The Seminal Role of β-Amyloid in the Pathogenesis of Alzheimer Disease

Abstract

New molecular information about Alzheimer disease (AD) is appearing at an unprecedented rate. Much interest centers on the βA4 amyloid protein, which is progressively deposited in senile plaques and blood vessels in AD brain tissue. The discovery that some kindreds with familial AD have a mutation in the gene coding for the βA4 amyloid precursor protein (APP) suggests that this mutation alone may be sufficient to cause the full spectrum of clinical and pathological changes that characterize AD. Although APP point mutations may turn out to be relatively rare causes of AD, the idea that accelerated βA4 deposition is an early and critical event in many patients continues to gain support from studies in humans, animals, and cultured cells. Identification of the biochemical steps leading to production of the βA4 peptide from APP is now a critical issue.
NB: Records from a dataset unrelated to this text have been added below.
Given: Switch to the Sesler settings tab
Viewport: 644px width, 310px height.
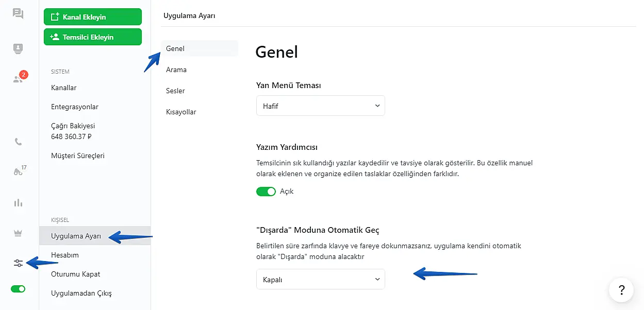Looking at the screenshot, I should (175, 91).
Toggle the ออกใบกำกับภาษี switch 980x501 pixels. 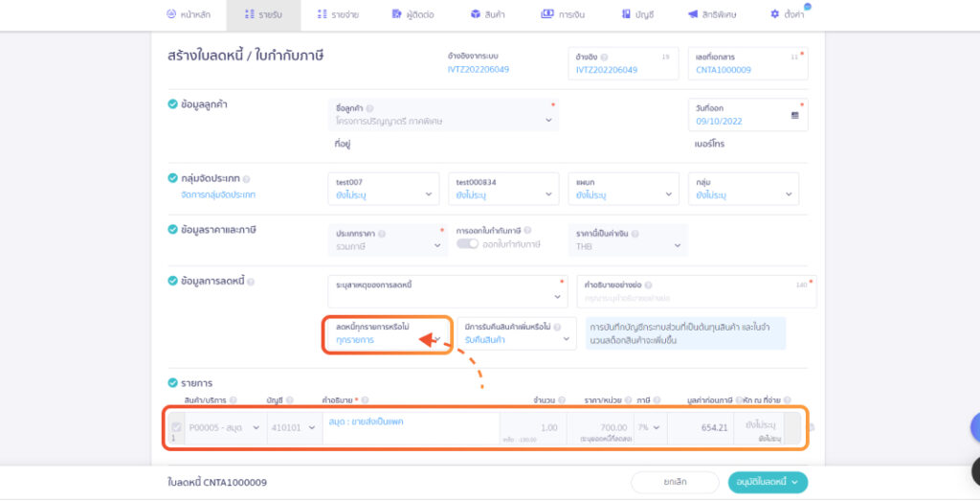point(467,244)
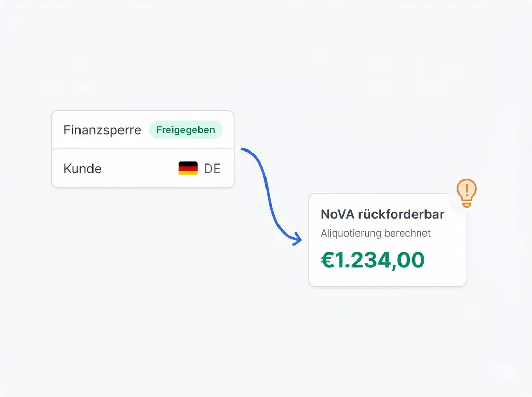
Task: Select the Finanzsperre row
Action: click(143, 130)
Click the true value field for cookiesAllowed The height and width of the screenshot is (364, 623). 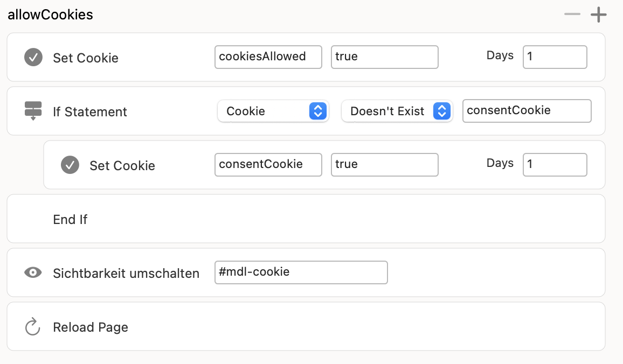(x=384, y=57)
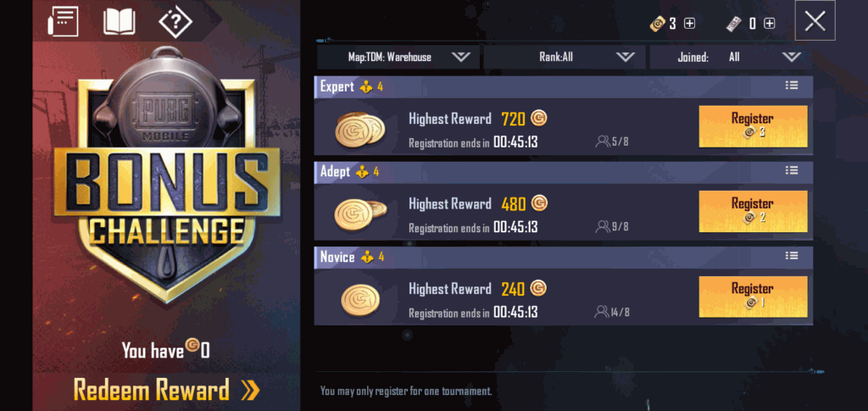
Task: Expand the Rank: All dropdown
Action: pos(564,57)
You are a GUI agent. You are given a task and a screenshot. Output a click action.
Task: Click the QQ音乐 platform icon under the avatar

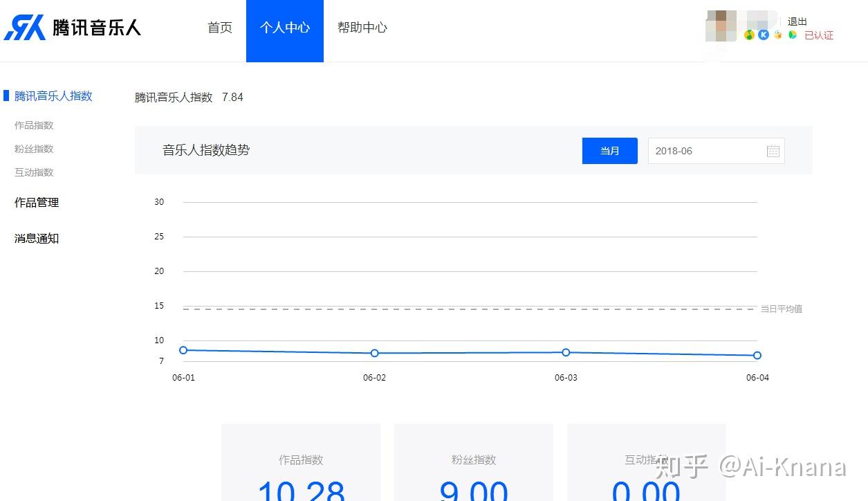click(x=748, y=35)
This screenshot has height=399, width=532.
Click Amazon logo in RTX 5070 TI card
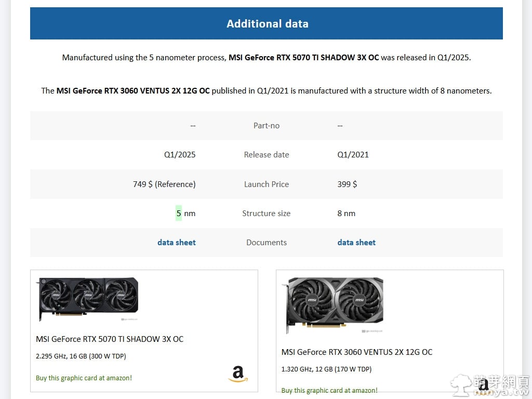pyautogui.click(x=237, y=374)
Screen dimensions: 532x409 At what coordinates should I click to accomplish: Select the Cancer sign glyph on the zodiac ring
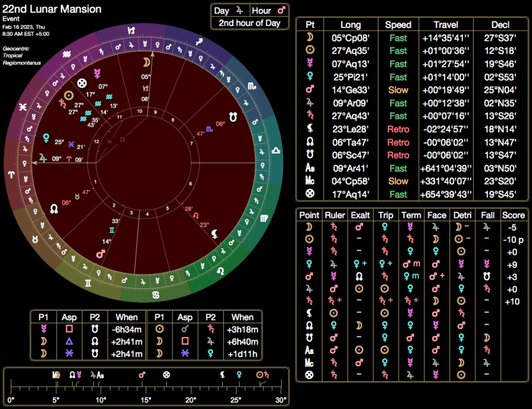click(x=155, y=295)
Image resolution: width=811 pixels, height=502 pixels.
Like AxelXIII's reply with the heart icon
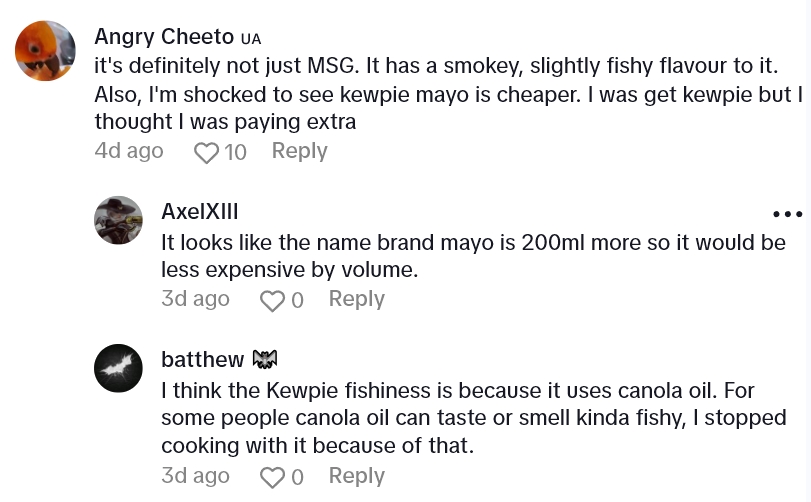(x=272, y=300)
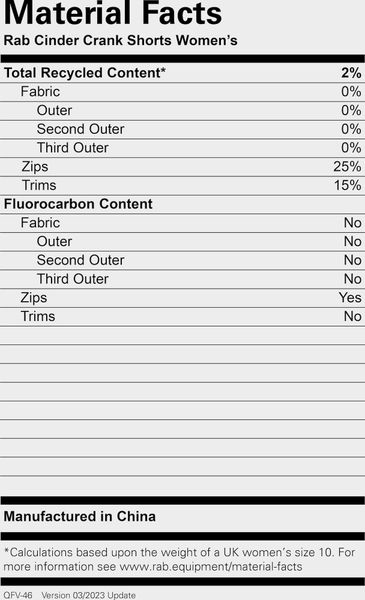Click the Trims fluorocarbon No value
Viewport: 365px width, 600px height.
point(352,316)
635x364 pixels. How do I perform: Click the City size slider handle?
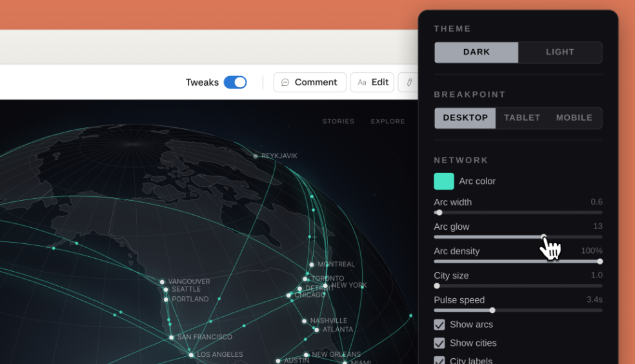437,286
Recent reports indicate that normal lysosomal processing pathways can produce carboxyl-terminal fragments of APP that contain the entire βA4 sequence, and are therefore potentially amyloidogenic. The mechanisms by which such intermediate forms are further processed and released, resulting in extracellular βA4 deposits in plaques and vessels, are yet to be determined. It is likely that full elucidation of the βA4–producing pathways will ultimately yield new therapeutic approaches to this complex and tragic disorder.